2. Description of the Related Art
The present invention is related to wireless communication systems, and, in particular, to wireless communication systems having a cellular architecture (e.g., cellular telephony, Personal Communication Systems, or Global System for Mobil Communication). Wireless communication refers to the fact that transmission between sending and receiving stations occurs via electromagnetic radiation not guided by any hard physical path (e.g., by microwave link.) Cellular architecture refers to the fact that the wireless system effects service over an area by utilizing a system that can be pictographically represented as a cellular grid.
Wireless cellular communication is the latest incarnation of a technology that was originally known as mobile telephone systems. Early mobile telephone system architecture was structured similar to television broadcasting. That is, one very powerful transmitter located at the highest spot in an area would broadcast in a very large radius. If a user were in the useable radius, then that user could broadcast to the base station and communicate by radiotelephone to the base station. However, such systems proved to be very expensive for the users and not very profitable to the communication companies supplying such services. The primary limiting factor of the original mobile telephone systems was that the number of channels available for use was limited due to severe channel-to-channel interference within the area served by the powerful transmitter. Thus, a problem arose as to how to provide more channels within the service area.
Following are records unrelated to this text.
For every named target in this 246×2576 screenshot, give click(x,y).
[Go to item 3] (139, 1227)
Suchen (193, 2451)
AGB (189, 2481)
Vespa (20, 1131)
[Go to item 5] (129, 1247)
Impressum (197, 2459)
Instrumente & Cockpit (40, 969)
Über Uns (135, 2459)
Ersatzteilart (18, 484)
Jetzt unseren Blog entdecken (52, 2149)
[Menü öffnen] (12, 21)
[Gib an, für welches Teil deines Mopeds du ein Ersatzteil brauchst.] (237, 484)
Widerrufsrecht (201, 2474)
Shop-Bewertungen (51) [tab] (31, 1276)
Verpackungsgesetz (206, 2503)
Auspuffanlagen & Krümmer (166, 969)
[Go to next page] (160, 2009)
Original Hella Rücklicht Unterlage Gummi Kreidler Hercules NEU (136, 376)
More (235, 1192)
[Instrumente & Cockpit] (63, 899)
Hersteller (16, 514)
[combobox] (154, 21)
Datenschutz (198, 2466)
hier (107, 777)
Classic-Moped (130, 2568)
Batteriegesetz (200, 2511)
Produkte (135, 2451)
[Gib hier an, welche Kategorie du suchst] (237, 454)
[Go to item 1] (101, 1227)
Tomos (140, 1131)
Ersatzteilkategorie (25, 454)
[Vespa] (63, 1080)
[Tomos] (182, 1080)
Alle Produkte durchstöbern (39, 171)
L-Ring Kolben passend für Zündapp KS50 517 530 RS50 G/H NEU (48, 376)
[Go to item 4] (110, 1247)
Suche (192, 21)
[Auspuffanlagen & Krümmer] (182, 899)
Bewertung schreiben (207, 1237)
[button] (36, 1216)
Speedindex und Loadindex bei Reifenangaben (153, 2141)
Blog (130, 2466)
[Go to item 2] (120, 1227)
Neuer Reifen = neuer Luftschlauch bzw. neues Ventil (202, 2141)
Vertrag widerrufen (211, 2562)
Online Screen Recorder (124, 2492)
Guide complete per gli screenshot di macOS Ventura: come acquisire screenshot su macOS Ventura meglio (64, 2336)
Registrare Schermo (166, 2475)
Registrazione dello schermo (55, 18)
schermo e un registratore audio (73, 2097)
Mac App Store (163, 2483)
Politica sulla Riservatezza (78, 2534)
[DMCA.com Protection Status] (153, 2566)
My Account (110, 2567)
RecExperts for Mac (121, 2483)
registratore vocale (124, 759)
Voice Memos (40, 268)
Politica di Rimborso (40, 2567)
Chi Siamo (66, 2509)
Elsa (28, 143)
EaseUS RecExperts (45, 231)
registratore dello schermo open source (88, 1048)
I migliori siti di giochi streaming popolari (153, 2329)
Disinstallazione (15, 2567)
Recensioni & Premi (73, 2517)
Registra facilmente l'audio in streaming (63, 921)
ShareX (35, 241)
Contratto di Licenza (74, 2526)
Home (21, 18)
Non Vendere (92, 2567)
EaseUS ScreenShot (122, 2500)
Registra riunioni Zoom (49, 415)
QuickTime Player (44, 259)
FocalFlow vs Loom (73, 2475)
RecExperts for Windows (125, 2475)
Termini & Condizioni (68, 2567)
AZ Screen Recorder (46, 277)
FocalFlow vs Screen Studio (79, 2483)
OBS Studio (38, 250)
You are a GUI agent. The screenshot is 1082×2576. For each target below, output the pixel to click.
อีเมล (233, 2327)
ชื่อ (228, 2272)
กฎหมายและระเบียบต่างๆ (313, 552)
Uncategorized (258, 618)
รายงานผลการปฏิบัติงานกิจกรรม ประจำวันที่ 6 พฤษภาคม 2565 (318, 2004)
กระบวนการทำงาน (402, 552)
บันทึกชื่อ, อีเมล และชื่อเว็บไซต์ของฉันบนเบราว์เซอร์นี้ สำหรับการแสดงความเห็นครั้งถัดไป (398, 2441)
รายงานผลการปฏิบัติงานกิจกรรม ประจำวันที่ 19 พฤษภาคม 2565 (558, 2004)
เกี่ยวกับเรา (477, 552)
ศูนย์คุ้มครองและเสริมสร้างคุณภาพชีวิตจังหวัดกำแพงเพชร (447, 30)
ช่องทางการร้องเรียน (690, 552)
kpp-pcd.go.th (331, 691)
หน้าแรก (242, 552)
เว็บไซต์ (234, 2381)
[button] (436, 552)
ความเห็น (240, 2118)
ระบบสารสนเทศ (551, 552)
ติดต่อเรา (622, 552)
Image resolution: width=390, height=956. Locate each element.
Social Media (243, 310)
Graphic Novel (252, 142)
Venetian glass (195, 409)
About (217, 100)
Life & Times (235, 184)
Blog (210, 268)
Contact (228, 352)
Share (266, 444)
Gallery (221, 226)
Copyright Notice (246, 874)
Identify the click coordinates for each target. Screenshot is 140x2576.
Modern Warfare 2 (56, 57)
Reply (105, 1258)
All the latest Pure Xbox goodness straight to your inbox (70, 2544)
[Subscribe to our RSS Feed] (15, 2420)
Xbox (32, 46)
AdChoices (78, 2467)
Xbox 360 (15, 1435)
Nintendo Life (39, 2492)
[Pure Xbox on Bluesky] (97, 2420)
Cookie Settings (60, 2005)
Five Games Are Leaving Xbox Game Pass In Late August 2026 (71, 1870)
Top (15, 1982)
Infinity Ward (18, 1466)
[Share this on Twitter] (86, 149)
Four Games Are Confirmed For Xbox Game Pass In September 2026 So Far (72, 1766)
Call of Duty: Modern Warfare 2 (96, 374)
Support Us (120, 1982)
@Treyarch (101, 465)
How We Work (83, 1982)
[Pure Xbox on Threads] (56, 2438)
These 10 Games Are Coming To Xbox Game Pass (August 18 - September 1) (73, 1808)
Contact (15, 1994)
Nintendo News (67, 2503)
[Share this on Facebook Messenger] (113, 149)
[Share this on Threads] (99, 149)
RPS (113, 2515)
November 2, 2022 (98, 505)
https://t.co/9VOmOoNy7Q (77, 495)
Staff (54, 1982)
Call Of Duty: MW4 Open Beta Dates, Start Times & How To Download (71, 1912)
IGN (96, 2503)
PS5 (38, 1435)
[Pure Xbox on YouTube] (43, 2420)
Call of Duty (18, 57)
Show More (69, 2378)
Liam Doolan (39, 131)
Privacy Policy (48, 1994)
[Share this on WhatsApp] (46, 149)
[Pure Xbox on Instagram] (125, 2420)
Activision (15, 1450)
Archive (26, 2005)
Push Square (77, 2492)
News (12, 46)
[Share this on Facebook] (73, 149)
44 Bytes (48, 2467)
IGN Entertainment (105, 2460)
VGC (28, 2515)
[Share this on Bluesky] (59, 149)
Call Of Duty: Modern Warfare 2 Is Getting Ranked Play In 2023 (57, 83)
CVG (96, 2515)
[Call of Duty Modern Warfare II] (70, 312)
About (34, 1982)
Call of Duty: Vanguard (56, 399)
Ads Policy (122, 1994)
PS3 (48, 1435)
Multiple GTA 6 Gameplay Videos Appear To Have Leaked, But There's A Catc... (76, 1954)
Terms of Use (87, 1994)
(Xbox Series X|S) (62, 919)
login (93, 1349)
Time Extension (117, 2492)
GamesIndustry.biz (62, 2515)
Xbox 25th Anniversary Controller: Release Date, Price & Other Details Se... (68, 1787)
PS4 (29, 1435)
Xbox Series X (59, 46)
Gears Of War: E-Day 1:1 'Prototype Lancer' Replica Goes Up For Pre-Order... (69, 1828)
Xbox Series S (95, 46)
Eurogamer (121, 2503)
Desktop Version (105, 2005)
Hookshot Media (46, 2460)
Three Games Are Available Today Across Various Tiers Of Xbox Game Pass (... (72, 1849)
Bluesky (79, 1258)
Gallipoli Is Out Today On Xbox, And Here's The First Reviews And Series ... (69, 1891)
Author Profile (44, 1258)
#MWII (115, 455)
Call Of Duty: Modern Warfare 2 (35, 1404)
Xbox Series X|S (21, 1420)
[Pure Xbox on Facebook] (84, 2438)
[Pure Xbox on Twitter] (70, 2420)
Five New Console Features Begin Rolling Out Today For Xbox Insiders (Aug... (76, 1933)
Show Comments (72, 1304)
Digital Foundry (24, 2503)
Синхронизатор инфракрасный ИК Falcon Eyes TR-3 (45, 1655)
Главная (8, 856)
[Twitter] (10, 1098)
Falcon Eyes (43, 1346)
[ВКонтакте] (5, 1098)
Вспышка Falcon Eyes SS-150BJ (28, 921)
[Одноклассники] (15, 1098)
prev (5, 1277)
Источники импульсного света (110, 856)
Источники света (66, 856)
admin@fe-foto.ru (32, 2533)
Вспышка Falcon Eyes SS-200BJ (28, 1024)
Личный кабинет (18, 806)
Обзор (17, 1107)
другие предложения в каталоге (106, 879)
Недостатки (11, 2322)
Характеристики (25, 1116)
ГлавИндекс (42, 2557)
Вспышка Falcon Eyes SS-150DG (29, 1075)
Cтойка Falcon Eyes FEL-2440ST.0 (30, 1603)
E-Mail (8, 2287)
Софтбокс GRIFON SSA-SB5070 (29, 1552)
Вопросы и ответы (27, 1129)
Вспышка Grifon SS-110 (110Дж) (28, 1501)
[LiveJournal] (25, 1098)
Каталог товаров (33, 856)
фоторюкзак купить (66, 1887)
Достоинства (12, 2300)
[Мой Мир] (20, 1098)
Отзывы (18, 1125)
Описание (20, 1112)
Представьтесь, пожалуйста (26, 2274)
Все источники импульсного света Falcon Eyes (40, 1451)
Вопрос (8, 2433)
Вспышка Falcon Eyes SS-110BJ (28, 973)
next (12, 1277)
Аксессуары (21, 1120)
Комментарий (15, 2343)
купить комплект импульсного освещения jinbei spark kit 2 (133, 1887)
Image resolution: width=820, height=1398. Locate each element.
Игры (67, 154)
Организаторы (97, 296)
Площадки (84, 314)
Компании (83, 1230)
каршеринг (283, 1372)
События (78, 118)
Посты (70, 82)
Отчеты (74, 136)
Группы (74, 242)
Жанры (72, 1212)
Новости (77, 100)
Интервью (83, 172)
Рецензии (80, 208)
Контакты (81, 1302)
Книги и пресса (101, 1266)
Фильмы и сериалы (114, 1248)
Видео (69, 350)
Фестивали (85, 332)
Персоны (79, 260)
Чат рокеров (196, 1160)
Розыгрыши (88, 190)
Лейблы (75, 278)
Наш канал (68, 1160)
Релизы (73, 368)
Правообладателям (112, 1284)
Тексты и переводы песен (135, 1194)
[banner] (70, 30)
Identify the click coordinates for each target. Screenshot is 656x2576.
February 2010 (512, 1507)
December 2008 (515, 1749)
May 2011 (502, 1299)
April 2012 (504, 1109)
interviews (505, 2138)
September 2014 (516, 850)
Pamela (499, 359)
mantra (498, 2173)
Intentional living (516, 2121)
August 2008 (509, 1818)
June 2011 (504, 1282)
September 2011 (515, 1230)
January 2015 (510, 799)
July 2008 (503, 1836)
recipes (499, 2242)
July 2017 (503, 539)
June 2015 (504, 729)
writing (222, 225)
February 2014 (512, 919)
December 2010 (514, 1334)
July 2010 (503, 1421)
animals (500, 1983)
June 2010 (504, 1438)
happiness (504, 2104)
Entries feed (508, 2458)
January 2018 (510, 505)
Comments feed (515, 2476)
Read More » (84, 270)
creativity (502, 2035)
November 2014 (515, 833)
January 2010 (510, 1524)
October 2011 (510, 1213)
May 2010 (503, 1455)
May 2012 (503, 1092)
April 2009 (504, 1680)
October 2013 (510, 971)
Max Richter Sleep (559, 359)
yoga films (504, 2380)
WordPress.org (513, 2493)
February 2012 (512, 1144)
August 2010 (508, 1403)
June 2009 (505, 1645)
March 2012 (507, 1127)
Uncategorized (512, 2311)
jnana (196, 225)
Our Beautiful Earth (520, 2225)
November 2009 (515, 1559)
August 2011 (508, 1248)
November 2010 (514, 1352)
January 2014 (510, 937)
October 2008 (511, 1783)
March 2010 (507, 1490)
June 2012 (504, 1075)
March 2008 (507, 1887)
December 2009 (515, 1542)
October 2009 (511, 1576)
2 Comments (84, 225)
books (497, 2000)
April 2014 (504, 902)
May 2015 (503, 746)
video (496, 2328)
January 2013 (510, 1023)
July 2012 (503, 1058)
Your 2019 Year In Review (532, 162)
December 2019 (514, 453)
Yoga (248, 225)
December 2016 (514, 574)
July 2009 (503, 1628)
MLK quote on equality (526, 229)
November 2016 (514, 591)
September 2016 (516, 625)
Counterintuitively, engineers discovered that channel-to-channel interference effects within the service area were not due solely to the distance between stations communicating with the base transmitter (which intuitively would seem to give rise to the interference,) but were also inversely related to the transmitter power (radius) of the area being served by the transmitter. Engineers found that by reducing the radius of an area by fifty percent, service providers could increase the number of potential customers in an area fourfold. It was found that systems based on areas with a one-kilometer radius would have one hundred times more channels than systems with areas with a ten-kilometers in radius. Speculation led to the conclusion that by reducing the radius of areas to a few hundred meters, the number of calls that could be served by each cell could be greatly increased.
Thus, reducing the power of the central transmitter allowed a significant increase in the number of available channels by reducing channel-to-channel interference within an area. However, as the power of the central transmitter was reduced, the serviceable area was also reduced. Thus, although reducing transmission power increased the number of available channels, the small service area provided by such reduced power did not make such radio telephone systems attractive communication options for many users. Thus, a problem arose relating to how to utilize the discovery that smaller cell sizes increased available channels in a fashion that would provide service attractive to users.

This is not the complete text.